The Province of British Columbia is investing $4 million into the BC Hydrogen Ports Project (BCH) in support of the province’s decarbonization goals.
Announced on Friday, the project features project leader HTEC’s clean hydrogen advanced fueling station, which will cater to heavy-duty hydrogen powered vehicles in port operations. The hydrogen refueling station will be situated at a Parkland Corporation cardlock site situated on Tsawwassen First Nation territory. HTEC will also oversee the provision of clean hydrogen for the project.
The project has received funding from two CleanBC initiatives. These initiatives include the Commercial Vehicle Pilots (CVP) program and the Advanced Research and Commercialization program. Additionally, the consortium members have also made substantial investments in the project.
Both the CleanBC Go Electric CVP Program and the Advanced Research and Commercialization program aim to speed up the use of zero-emission vehicles (ZEVs) for businesses, governments, and communities in B.C. This program supports adopting ZEV technology and building the needed infrastructure.
Ports usually release a significant amount of greenhouse gases and harmful substances into the air. However, there is a test project underway to address this issue, which will reduce emissions by an amount equal to what 110 tonnes of carbon dioxide would produce in a year. This reduction is equivalent to the energy consumed by approximately 21,400 households in a year.
“We’re working to reduce emissions in B.C.’s commercial transport sector, which accounts for about 60 per cent of transport emissions and 25 per cent of total provincial emissions,” said Josie Osborne, Minister of Energy, Mines and Low Carbon Innovation.

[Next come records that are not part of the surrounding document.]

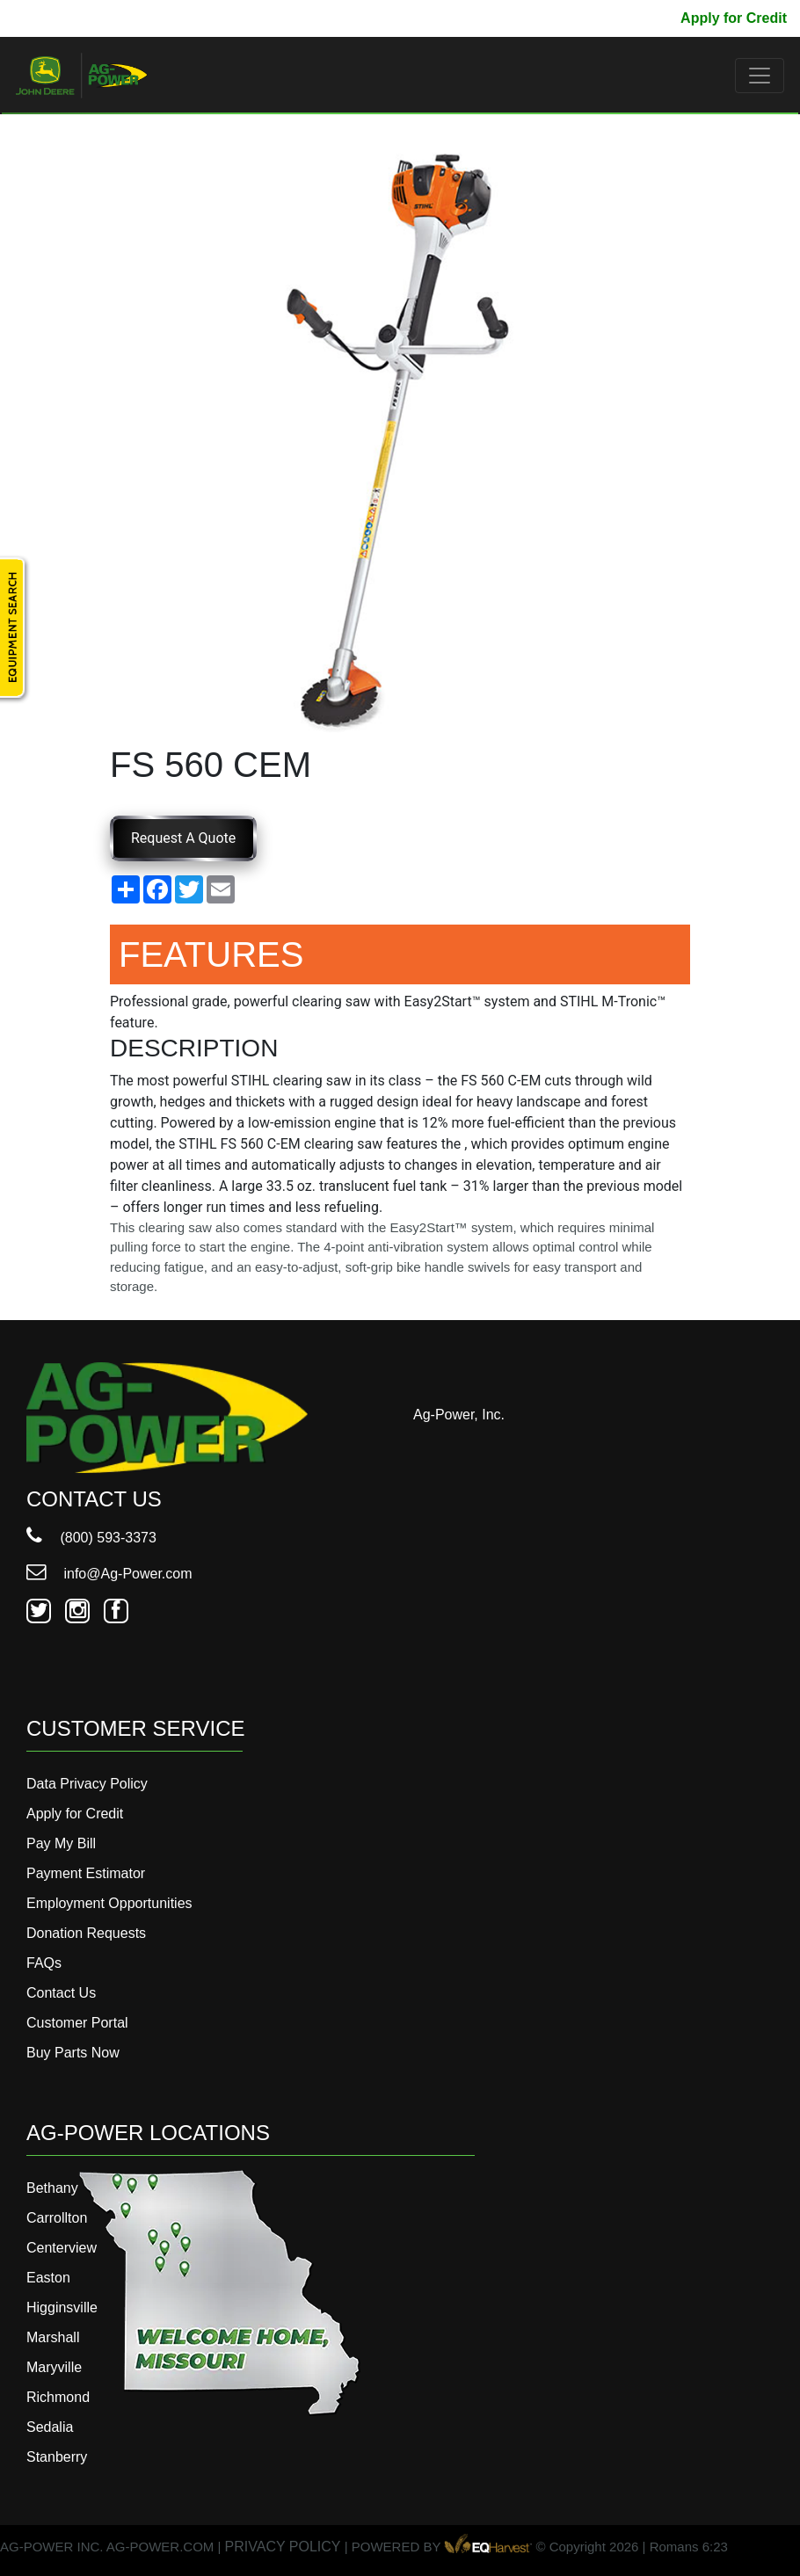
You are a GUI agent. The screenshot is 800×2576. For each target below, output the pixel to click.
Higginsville (62, 2307)
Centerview (61, 2247)
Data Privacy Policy (87, 1783)
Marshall (52, 2337)
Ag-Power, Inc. (459, 1414)
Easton (48, 2277)
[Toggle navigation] (759, 75)
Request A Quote (183, 838)
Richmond (58, 2397)
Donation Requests (86, 1933)
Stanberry (56, 2456)
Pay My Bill (629, 18)
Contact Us (61, 1992)
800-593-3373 (66, 18)
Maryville (54, 2367)
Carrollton (56, 2217)
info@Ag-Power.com (109, 1573)
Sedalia (49, 2427)
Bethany (52, 2188)
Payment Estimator (85, 1873)
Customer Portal (77, 2022)
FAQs (44, 1963)
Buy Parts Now (73, 2052)
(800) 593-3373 (91, 1537)
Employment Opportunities (109, 1903)
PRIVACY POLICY (283, 2546)
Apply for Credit (733, 18)
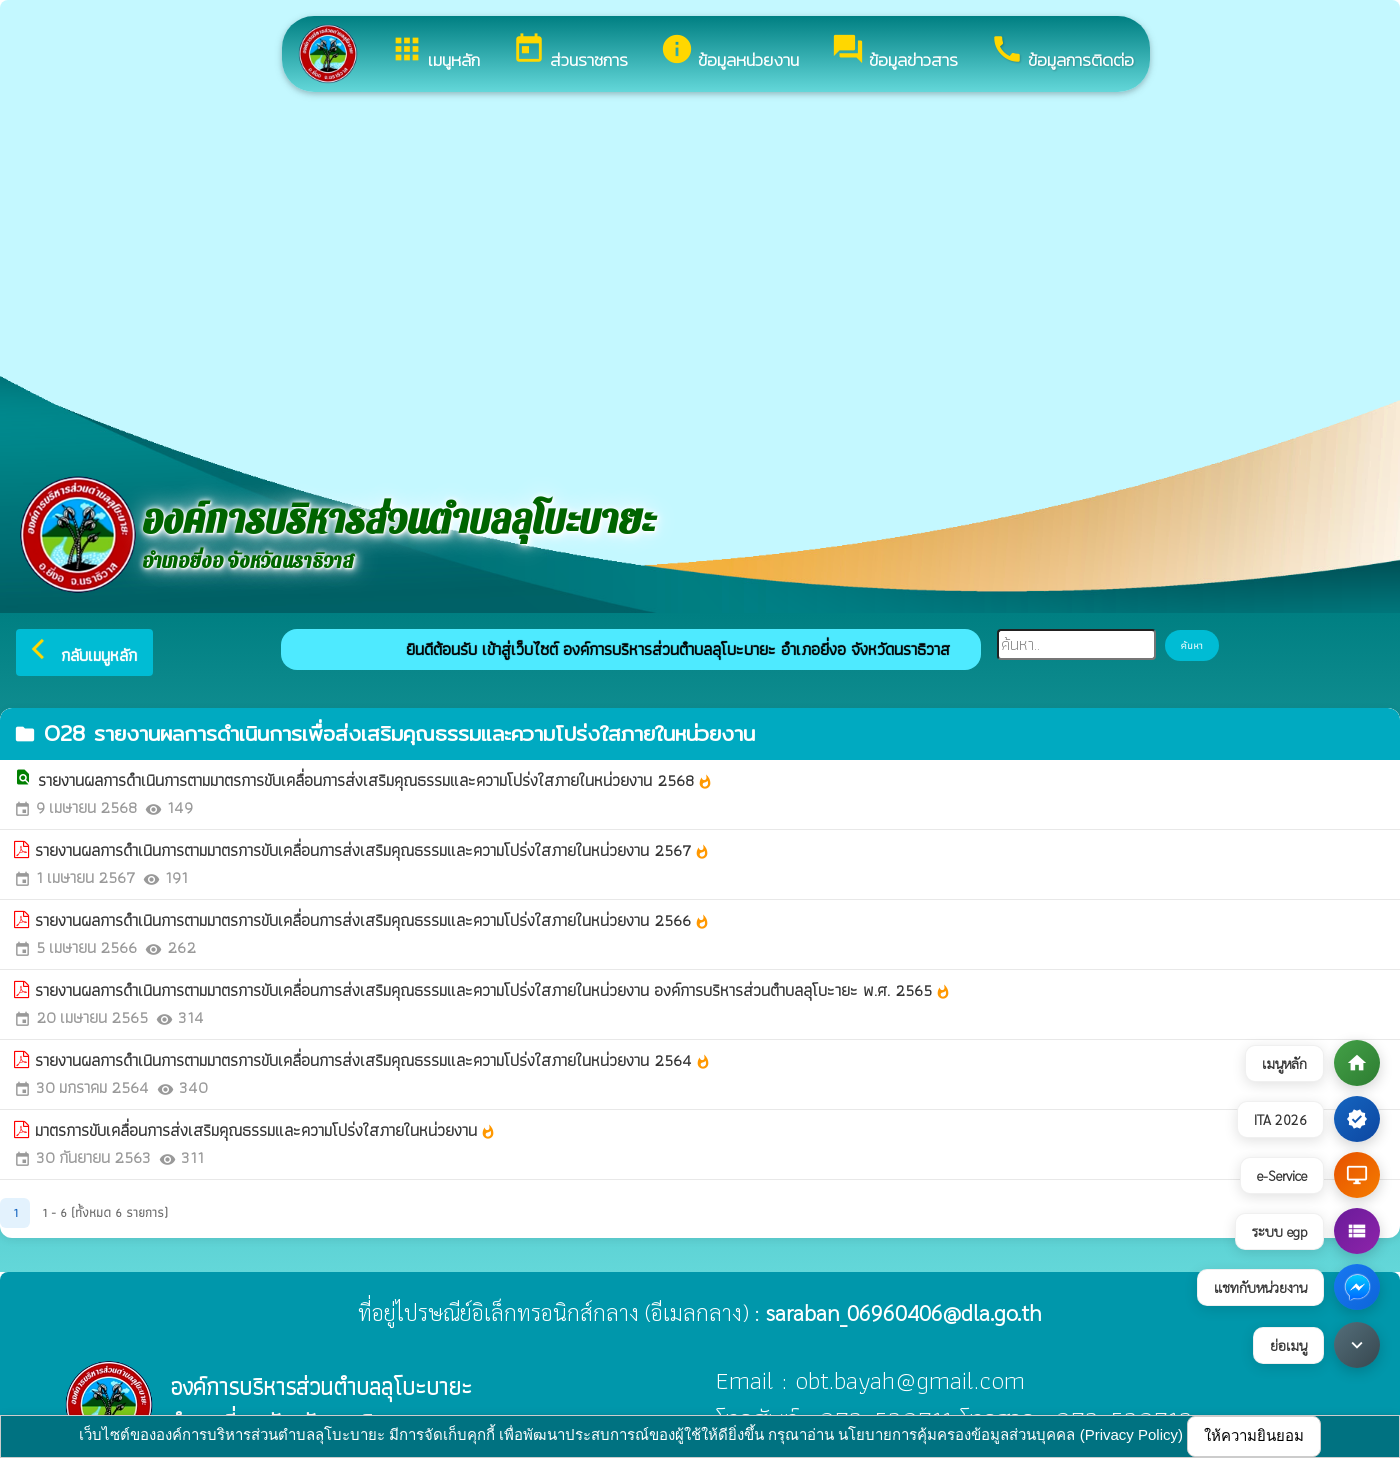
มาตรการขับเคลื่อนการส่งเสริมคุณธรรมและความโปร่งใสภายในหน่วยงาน (265, 1131)
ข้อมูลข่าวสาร (894, 52)
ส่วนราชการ (570, 52)
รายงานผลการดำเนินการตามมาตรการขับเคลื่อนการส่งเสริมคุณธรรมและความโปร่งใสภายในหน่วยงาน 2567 (372, 851)
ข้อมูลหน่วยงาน (729, 52)
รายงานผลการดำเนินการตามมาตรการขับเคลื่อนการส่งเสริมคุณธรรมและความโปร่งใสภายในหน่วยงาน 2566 (372, 921)
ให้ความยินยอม (1254, 1435)
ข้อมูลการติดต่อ (1062, 52)
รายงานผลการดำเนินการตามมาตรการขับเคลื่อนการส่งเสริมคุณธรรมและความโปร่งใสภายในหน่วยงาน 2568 (375, 781)
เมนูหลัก (435, 52)
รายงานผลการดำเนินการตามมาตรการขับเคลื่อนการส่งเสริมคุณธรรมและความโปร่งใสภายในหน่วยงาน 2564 (373, 1061)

“Hydrogen will be essential in helping B.C. make the transition to cleaner energy solutions as we work toward meeting legislated greenhouse gas reduction targets.”
British Columbia is home to over half of Canada’s hydrogen companies
British Columbia is home to over half of Canada’s hydrogen and fuel-cell companies, and the province contributes approximately 60 per cent of the total research investments dedicated to the development of hydrogen and fuel-cell technologies.
With the potential to curtail the province’s emissions by a substantial 7.2 mega tonnes of carbon-dioxide equivalent annually by the year 2050, hydrogen holds significant promise in contributing to emission reduction goals.
“Advancing low-carbon hydrogen projects, while deploying hydrogen electric heavy-duty vehicles and hydrogen-fuelling infrastructure to support them, will help propel the drive to a zero-emissions future,” said Colin Armstrong, president and CEO of HTEC.
“We hope that this project will pave the way for similar actions across Canada in the future and help the country reach its net-zero goals.”
Some of the players in the sector consist of Ballard Power Systems Inc. (TSX: BLPD), St-Georges Eco-Mining Corp (CSE: SX) and Charbone Hydrogen (TSXV: CH).